The Gateway Drug / by Calum Creasey

 Illustration by Calum Creasey

Illustration by Calum Creasey

Explorers of the Alternative By Zach Altman

I first learned about alternative living in 2013, though it was not by that name. This was
a period when I was grappling with the destruction of our environment in the wake of modern society’s growth and habit – the stage of education where you begin to understand that the problems facing the world today are more serious and complex than you could have ever imagined. How can I live in peace, knowing that my way of life is causing such harm?
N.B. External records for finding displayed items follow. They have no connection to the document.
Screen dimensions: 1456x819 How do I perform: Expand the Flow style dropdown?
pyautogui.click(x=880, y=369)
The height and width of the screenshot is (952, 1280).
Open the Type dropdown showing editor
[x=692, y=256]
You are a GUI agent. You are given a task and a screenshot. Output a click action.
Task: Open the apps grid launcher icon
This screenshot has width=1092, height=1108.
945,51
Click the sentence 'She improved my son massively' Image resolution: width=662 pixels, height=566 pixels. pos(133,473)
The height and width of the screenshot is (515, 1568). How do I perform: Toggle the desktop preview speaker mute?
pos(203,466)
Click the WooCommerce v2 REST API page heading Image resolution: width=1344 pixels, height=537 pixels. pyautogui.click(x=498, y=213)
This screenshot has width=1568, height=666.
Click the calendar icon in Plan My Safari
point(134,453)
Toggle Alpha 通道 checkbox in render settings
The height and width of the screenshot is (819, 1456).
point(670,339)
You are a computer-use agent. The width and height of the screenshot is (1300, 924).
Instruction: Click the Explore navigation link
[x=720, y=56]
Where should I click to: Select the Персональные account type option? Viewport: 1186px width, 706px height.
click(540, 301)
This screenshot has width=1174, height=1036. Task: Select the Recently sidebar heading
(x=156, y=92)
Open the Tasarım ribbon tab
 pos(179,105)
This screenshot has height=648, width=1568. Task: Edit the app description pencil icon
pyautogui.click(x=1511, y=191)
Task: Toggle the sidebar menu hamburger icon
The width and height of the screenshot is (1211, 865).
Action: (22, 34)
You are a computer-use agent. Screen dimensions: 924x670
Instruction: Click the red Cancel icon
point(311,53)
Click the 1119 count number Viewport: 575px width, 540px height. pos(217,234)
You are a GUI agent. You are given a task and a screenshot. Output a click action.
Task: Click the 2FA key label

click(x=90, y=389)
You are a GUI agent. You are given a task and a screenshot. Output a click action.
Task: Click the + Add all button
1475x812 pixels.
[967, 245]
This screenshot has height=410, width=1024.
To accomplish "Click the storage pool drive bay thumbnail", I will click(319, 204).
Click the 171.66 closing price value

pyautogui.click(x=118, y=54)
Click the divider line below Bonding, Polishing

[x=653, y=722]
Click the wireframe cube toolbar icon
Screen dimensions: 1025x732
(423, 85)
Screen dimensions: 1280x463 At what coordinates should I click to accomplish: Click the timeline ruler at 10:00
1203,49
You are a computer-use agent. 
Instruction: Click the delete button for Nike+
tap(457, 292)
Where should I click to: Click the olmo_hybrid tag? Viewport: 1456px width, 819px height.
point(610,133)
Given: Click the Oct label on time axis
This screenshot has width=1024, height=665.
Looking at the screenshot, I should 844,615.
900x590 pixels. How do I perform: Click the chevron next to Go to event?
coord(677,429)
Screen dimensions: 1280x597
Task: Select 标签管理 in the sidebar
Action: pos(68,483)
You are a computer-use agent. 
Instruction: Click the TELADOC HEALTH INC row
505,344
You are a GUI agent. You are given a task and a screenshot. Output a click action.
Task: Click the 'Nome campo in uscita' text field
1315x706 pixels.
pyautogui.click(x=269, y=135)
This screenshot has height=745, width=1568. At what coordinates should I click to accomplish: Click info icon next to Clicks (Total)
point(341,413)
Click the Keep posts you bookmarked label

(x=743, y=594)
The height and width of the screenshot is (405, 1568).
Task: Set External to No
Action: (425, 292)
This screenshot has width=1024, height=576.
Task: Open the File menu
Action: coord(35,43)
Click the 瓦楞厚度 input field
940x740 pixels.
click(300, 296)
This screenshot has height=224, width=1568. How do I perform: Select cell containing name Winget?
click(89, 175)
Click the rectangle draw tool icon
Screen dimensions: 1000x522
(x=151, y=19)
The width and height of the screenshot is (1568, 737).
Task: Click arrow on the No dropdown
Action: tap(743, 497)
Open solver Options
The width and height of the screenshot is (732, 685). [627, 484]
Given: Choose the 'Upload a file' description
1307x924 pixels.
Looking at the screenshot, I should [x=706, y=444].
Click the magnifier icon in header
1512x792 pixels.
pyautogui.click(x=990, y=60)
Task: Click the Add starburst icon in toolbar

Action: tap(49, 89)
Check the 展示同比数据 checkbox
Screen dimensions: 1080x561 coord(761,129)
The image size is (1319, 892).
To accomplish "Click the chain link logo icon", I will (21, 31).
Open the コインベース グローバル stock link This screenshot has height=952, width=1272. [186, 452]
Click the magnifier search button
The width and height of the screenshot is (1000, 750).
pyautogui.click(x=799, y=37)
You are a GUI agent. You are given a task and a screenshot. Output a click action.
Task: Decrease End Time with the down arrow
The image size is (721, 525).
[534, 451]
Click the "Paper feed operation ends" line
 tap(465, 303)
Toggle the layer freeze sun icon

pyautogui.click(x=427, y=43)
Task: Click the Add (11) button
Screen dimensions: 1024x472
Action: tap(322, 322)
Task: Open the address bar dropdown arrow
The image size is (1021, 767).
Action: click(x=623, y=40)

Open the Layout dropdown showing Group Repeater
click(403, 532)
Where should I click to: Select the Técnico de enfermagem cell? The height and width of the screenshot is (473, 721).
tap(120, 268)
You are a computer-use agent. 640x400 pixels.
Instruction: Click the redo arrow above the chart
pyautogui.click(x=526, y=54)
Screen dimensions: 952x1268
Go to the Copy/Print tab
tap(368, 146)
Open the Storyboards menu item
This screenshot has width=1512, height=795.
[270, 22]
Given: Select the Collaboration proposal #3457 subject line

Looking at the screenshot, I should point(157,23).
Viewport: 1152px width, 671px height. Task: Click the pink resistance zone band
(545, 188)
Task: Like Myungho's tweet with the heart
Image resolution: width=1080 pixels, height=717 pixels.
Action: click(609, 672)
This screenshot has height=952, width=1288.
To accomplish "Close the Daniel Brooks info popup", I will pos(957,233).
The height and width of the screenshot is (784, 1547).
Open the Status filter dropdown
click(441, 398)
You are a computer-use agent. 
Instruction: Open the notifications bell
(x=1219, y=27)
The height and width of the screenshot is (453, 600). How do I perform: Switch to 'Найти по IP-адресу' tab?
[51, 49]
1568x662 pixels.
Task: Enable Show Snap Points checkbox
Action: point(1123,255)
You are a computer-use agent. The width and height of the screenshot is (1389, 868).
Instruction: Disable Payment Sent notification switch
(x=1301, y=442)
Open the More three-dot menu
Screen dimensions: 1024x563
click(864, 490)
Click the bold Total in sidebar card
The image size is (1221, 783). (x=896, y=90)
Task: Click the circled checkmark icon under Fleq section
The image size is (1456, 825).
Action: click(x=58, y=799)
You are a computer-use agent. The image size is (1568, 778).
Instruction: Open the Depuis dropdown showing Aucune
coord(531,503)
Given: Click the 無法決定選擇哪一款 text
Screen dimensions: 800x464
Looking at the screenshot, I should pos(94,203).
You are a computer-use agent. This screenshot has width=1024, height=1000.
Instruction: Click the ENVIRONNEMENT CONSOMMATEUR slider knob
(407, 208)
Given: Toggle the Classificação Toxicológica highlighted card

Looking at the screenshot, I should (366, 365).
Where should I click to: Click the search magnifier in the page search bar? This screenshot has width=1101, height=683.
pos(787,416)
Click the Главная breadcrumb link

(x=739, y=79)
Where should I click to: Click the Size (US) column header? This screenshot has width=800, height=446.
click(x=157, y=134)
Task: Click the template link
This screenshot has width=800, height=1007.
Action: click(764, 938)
At times, I was without hope. Then, like many others, I discovered cob construction, permaculture, and tiny homes. I found that there were low-cost, high efficiency construction methods using materials of the land around you: clay, sand, wood, stone, water, straw. I discovered how useful old pallets were. I found that it was possible to grow food and raise animals so that they work together, with less input from the farmer.

I discovered those things, but as a college student in an urban environment, I lacked the resources to fully implement these ideas. I grew some vegetables, began composting, and built pallet tables. I had bigger plans for the future.

Later on, I moved into a van. Burning gasoline, drinking beer, and adventuring all around the American West doesn’t really sound like a holistic, integrated systems approach to living that I was aiming for – in fact, it seemed like the opposite. Regardless, this period in the van was a liberating shift in perspective. Gary Snyder describes this idea in his essay, The Etiquette of Freedom, “To be truly free one must take on the basic conditions as they are – painful, impermanent, open, imperfect – and then be grateful for impermanence and the freedom it grants us.” That first step, the point where your actions embody those shifts in your ideology - leaving the conventional lifestyle behind - that is the biggest leap you will ever take.

Sure, freedom from the confinements of conventional living is great, but without the environmental component, why is #vanlife so popular? Like other forms of alternative living, I think this self-actualizing, sometimes nomadic tradition is deeply engrained in our ethos, and van life is the most accessible means to embody this narrative. The truth is that van life is the first step among many, and most people who have lived in a van would say that a tiny home or cob cottage is their end goal. I can easily say it is mine.

The most wonderful discovery I made during those early times – or rather, the one simple fact that fostered the most hope – I was not alone. There exists a global community of people taking the plunge into the non-conventional, seeking to align their lives with
the rhythms of nature and lessen their dependence on a capitalist economy. This is a movement, and you are a part of it.

Through this journey, I found the answer to my question: If your way of life is causing harm, change your way of life.